The next step of the process depends on the test results that are provided after researchers have analyzed the biopsy sample that was taken from the patient’s prostate. If they do find that cancerous cells are present in the sample, then the patient will be referred to a specialist. At this point, further tests may be conducted to determine the severity of prostate cancer. It is also important for the specialist to determine if cancer has spread to any other parts of the patient’s body. The patient will be advised on how severe their cancer is. Additionally, the specialist will also discuss the treatment options that are available with the patient. Both the benefits and potential risks of each treatment option that the patient may undergo will be explained to them in detail – the patient will need to understand how treatments work, what the risks are, and the costs of each option that has been discussed with them. Once the patient has made a decision in terms of the treatment, they would like to undergo, and the procedure can be booked and initiated. In many cases, the patient may be provided with chemotherapy drugs, which acts to destroy the cancerous cells in their body. Radiotherapy may also be used on the patient’s prostate directly to help shrink the tumor. These treatments not only focuses on helping to treat cancer but is also required to assist in reducing the risk of cancer spreading and causing more serious complications.
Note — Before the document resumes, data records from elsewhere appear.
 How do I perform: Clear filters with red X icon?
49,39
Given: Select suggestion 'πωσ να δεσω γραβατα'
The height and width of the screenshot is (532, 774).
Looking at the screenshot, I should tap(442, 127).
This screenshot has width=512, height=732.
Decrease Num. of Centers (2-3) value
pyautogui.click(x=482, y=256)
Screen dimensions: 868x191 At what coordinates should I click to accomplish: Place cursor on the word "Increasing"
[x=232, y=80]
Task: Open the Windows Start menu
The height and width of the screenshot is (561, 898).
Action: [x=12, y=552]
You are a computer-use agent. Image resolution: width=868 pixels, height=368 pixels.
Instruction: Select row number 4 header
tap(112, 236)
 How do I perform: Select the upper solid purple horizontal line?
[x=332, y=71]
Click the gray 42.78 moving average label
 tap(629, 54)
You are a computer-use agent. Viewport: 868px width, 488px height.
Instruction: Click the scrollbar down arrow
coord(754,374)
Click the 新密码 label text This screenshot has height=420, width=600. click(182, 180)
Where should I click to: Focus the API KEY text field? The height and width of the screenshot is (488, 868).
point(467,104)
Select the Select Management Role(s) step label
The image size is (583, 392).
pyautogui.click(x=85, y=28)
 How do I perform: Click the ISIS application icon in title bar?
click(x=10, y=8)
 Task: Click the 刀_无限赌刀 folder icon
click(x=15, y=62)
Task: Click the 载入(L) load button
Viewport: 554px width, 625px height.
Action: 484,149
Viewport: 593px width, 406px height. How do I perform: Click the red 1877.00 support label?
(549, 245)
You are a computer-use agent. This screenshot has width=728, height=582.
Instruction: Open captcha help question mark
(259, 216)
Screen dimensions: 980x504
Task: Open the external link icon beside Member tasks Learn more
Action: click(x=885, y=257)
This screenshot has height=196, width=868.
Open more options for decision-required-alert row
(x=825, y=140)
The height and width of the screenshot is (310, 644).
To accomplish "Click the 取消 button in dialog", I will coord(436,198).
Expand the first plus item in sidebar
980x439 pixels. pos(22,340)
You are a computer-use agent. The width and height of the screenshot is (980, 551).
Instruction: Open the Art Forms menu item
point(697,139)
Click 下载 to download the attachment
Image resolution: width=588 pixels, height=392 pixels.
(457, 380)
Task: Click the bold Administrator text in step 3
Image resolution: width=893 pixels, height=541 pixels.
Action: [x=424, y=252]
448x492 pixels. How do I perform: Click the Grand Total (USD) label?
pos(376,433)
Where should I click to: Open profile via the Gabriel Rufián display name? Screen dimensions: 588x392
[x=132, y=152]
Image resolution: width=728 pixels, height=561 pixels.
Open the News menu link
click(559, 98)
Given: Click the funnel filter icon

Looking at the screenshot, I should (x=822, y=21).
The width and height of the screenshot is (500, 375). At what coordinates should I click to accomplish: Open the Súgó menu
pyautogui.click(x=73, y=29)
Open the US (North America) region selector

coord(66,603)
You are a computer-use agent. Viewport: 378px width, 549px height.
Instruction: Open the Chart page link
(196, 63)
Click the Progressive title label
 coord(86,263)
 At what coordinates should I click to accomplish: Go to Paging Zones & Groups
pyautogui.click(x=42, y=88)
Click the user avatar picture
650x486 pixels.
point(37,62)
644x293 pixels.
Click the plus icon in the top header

Prostate cancer screening is often a routine part of a physical examination that a male patient may undergo. This process plays an important role in helping a physician detect the presence of cancer in the patient’s prostate at an early stage. With early detection, treatment often yields better results and increases the patient’s chance of survival from the disease. Patients are also advised to understand the symptoms and to have a prostate cancer screening if the symptoms are present.